A wiggling tear sloshed onto his bare arm, making a ‘plink’ on the metal. "It's never going to get better... Is it..?" I tilted my head up to him, my eyes outlining his silhouette in the darkness.

He had the opportunity to brew me a potion of lies, but administered me the truth. “Not now...” He seethed like the words were a dagger to his back. “But someday, you’ll come through this...” And even though his first sentence had a semblance of truth, his second tasted like deceit.

I let his arms cave me, the most comfortable restriction I’d ever experienced. Cage bars were cold, stiff and solid. His arms were warm – even the metal one had been transplanted heat from our hug; they were malleable, shaping to my tiny frame that could be crushed like grains of wheat. And his flesh and muscle could be squeezed under hand; he had the bruising fragility of a human vessel to his soul.

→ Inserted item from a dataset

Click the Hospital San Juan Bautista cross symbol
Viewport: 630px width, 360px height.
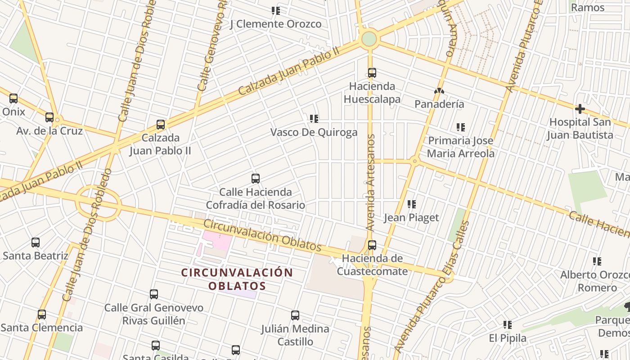click(x=580, y=108)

And that wasn’t the last time I sneaked to his quarters. We established an alliance. A reliance. But our friendship had to remain confidential. I couldn’t risk anyone impinging on our secret circle of trust, or anyone trying to split us apart. So we spoke in silences; adventurous skims of the hand, defensive companionship in the field and stealing silent stares.

In corridors, he’d mesh fingers on the way past – sometimes slotting a creased slip of paper between my fingers; details of the guard shift, to arrange my drop-ins around their patrols. My ammunition’s clip would deplete in the field, my gun clicking as nothing dropped into the cartridge; he wouldn’t just reload me, he’d sacrifice his gun for me. He’d linger at the intersection between our two parts of the building, and through the bustling halls, just smile vacantly, like my watchful satellite.

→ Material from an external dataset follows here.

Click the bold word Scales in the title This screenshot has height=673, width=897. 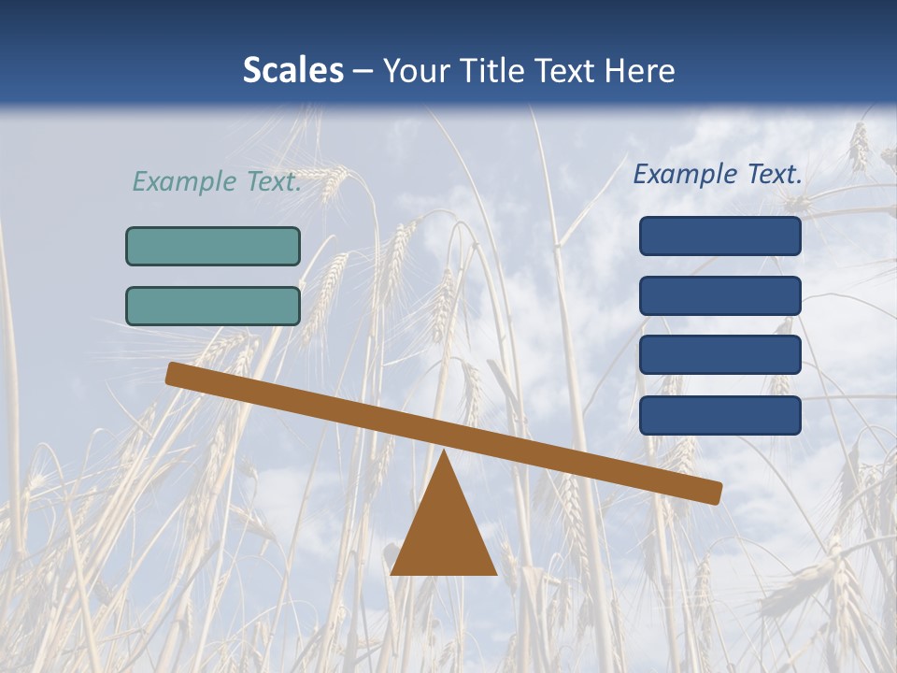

I came to know the touch of his skin; the ridges and whorls of his fingertips as we kissed palms, his hand dwarfing my dainty one. I came to know his musk, the aphrodisiac of vodka mixed with cordite; sinful scents, repugnant and compelling. I came to know the shape of his lips, how when he smiled, the right side tended to quirk first, a dimple dipping in his cheek. I came to know the pitch of his voice, able to pick out his resonance in a stream of ambient noise, like a clarinet beneath the percussion.

When every day I was put through my paces, he knew how to draw the laughter from me. Even if I was in agony, he managed to rectify my pain with the right Hippocratic mentality. Even when it seemed hopeless. The days I wanted to hide beneath my bed, trying to drown out the world with my hands over my ears, he found a way to coax me out of my bubble of despair.

Still, the field work intensified. Daily they’d uncover a stockpile of documents for us to loot or a significant person to lynch. The resistance against the USSR was fluctuating, starting to spring up hither and thither. People didn’t just drop to their knees and salute the earth before accepting death, they stood up, refusing to just take the blows. That’s when I realised I wasn’t the only one doubting the Soviet Supremacy.

The orders came with shouts. And the orders came from high up; Khrushchev himself.

Books I had devoured in my education had told me that Budapest was a grand city; ancient with castellated towers that spiralled into the sun. It told of the river Danube, how it split Buda and Pest in two with it’s span of shining water. How the hilly banks, with rockslides of churches and spires climbing the mountainous terrain shone, shadowing the plateau parallel. It told of a city still entrenched into archaic ways, streets still cobbled and walls of chalky stone.